Rewrite the lines below, replacing "header label" with "title text" and leaving everything else unchanged. Omit the pictures from your answer.

** Start of Material **

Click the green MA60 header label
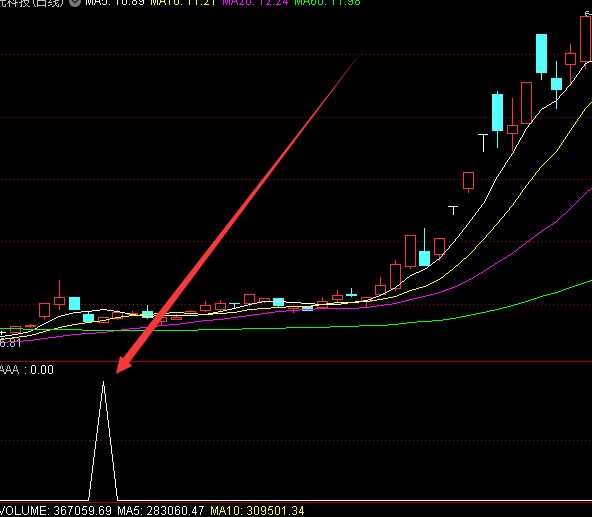 click(x=327, y=2)
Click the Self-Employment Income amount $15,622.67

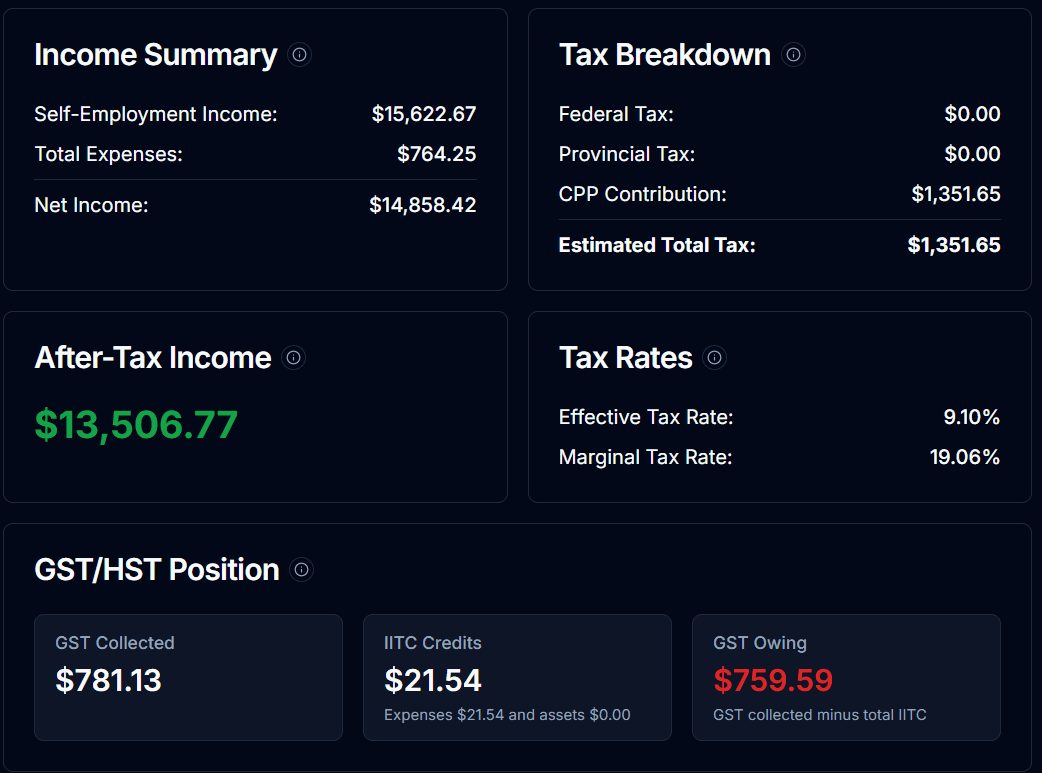point(424,114)
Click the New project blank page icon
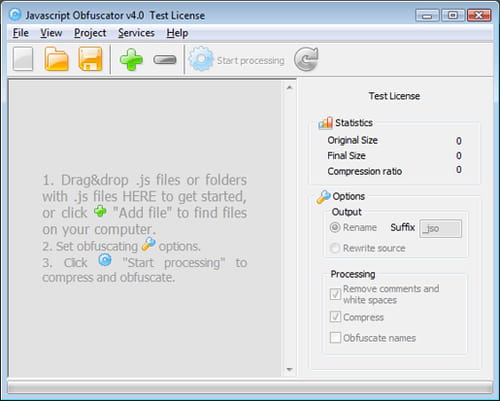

** End of Material **

[Task answer]
Click the green MA60 title text
 click(x=327, y=2)
Click the Self-Employment Income amount $15,622.67

point(424,114)
Click the New project blank page icon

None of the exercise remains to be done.